- [Document segment]
▼
Weymouth, as mentioned, is a voluntary base, but ships that do not call there of their own accord are intercepted by British warships, and taken to the next contraband base in the Down for examination. The third base, Kirkwall, in the Orkneys, is also a compulsory station. Thus no ship can enter the North Sea without first receiving the permission of the Royal Navy. There are also contraband bases outside British waters – for example the Haifa at one of the Mediterranean, and at Gibraltar at the other.
What constitutes ‘contraband of war’ was laid down in a Proclamation by the King issued on September 4th. The list of goods, the import of which into enemy countries is completely prohibited, consists of:
- all kinds of arms, ammunition, explosives, chemicals or appliances suitable for us in chemical warfare
- fuel for all kinds and all contrivances for or means of transportation on land, in the water, or air
- all means of communication, tools, implements instruments, equipment, etc. necessary or convenient for carrying on hostile operations
- coin, bullion, currency and evidence of debt. In addition to these articles constituting absolute contraband there is what is called conditional contraband, compromising all kinds of food, food stuffs, feed, forage, and clothing and articles and materials used in their production. These are seizable if they are obviously destined for an enemy country.
▲
- [Work instruction 1] In the passage on contraband control, on what date was the King's Proclamation defining "contraband of war" issued?
- [Work instruction 2] Using the passage on contraband control, explain why no ship can enter the North Sea without the Royal Navy's permission.
- [Work instruction 3] Carry on the passage on contraband of war from its last sentence.
The records that come next have no connection to the passage on wartime contraband control.

- [Dataset records]
▼
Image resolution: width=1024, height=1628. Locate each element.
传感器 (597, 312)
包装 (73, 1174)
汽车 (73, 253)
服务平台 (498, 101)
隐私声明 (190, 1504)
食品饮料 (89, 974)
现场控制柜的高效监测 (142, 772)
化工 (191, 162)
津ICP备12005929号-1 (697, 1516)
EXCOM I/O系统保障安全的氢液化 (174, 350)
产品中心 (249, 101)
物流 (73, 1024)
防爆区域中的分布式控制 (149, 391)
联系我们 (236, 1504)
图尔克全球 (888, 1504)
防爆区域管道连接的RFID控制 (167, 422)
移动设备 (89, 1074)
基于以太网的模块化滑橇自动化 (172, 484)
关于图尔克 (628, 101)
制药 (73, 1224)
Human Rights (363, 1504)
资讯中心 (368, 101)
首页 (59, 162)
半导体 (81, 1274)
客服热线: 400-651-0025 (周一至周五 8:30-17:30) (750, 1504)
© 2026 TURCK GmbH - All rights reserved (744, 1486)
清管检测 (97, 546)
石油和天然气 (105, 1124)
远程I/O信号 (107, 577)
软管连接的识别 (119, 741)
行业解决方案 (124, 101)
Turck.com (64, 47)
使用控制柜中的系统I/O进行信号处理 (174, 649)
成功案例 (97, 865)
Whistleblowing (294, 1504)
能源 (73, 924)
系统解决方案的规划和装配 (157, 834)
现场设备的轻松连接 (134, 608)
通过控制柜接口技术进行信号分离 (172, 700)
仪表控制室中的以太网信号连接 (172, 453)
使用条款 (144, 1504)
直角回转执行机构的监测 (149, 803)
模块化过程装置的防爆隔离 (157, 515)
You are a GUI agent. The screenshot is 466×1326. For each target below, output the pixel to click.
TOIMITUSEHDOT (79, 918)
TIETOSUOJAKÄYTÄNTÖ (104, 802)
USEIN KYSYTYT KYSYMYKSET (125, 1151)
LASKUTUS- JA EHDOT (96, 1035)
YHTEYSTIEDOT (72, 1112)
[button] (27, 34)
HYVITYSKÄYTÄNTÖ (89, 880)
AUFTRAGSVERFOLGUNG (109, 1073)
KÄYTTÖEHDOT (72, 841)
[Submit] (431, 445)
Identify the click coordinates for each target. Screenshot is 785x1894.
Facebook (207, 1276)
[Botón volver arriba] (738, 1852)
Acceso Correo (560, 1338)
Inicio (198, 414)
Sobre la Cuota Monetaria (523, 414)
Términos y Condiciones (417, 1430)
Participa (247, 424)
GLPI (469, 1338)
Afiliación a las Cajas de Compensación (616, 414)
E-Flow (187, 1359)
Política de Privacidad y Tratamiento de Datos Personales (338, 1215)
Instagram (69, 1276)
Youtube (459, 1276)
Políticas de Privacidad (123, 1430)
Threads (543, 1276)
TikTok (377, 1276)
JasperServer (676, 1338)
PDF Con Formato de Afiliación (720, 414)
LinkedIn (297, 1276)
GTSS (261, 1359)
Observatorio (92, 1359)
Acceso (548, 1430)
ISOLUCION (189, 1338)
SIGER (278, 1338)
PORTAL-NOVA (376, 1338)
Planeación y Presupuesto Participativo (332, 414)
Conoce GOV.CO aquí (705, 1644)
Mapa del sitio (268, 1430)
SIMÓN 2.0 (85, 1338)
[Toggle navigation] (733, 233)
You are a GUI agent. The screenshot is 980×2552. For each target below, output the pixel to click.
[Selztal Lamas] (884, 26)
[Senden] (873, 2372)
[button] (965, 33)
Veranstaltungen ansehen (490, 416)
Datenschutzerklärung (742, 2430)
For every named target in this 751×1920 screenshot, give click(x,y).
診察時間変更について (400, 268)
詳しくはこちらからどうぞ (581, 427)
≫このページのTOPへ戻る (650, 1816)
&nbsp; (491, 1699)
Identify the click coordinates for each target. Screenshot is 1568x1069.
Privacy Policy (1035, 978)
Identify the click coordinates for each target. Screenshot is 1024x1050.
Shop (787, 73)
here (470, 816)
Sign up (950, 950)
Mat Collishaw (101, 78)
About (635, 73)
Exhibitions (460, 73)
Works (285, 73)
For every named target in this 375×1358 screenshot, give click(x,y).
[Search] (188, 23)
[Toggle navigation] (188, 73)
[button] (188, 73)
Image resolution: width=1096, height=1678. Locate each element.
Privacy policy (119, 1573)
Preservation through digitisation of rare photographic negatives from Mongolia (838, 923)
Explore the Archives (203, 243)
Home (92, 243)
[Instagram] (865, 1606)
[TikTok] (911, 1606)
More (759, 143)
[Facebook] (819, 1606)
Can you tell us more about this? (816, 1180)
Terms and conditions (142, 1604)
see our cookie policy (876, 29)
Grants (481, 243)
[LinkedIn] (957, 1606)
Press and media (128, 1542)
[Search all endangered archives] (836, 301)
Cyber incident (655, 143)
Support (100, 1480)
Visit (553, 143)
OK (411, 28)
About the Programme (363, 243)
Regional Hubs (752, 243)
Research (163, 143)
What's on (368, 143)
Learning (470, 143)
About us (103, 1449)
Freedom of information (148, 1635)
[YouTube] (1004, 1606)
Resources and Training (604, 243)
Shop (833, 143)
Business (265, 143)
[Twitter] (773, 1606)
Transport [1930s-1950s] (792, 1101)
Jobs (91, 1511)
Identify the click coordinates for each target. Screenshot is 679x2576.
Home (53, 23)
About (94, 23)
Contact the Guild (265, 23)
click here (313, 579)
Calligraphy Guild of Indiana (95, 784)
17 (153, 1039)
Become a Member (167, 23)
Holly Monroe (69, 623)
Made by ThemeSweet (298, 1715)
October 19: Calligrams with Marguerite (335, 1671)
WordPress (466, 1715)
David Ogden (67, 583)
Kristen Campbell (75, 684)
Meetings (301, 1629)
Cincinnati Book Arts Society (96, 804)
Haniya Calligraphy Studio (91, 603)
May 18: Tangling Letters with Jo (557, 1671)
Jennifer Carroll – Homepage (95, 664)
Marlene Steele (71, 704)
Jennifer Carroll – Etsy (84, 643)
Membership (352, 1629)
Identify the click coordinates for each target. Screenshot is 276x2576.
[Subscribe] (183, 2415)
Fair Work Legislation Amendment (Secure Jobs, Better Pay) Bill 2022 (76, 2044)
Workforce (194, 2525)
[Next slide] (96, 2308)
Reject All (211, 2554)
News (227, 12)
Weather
▲
- [Exercise response 1] September 4th.

- [Exercise response 2] Ships that do not call at Weymouth voluntarily are intercepted by British warships and taken to a contraband base for examination. The third base, Kirkwall in the Orkneys, is also a compulsory station.

- [Exercise response 3]
One Month’s Seizures
In a typical week, the first week of October 1939, the British Contraband Control detained 25,000 tons of contraband goods consigned to German ports, the cargoes included:
- 13,800 tons petroleum products
- 2,500 tons of sulphur
- 1,500 tons of jute
- 400 tons of other fibres
- 1,500 tons of feeding stuffs
- 1,300 tons of oils and fats
- 1,200 tons of foodstuffs
- 600 tons of oilseeds
- 570 tons of copper
- 430 tons of other ores and metals
- 500 tons of phosphates
- 320 tons of timber
- quantities of other commodities were also detailed:
- hides and Skins
- gums and resins
- tanning material
- ore-crushing machinery
The tonnage of petroleum products 13,800 is equivalent to about 3,600,00 gallons of petrol. This amount should be added to the 24,000,000 gallons of fuel captured by the British Contraband Control and the French Fleet in the four few weeks of war. The full effect of this seizure will be realised from the fact that a formation of fifty bombers would consume 4,000 gallons of petrol during an hour’s flight.
The suppression of traffic in contraband war must, of necessity, as Mr Chamberlain said in his speech in the House of Commons in September 21st, cause some inconvenience to reduce it to a minimum.
The Prime Minister went on to claim that Britain’s strict adherence to the rules of law is in striking contrast to the policy pursued by Germany. “No loss of life,” he said, “has been causes by the exercise of British sea power, and no neutral property has been unlawfully detained. Germany’s method of submarine warfare and the laying of mines on the high seas has already resulted in the death of many innocent victims regardless of nationality and in the unwarranted destruction of neutral property.”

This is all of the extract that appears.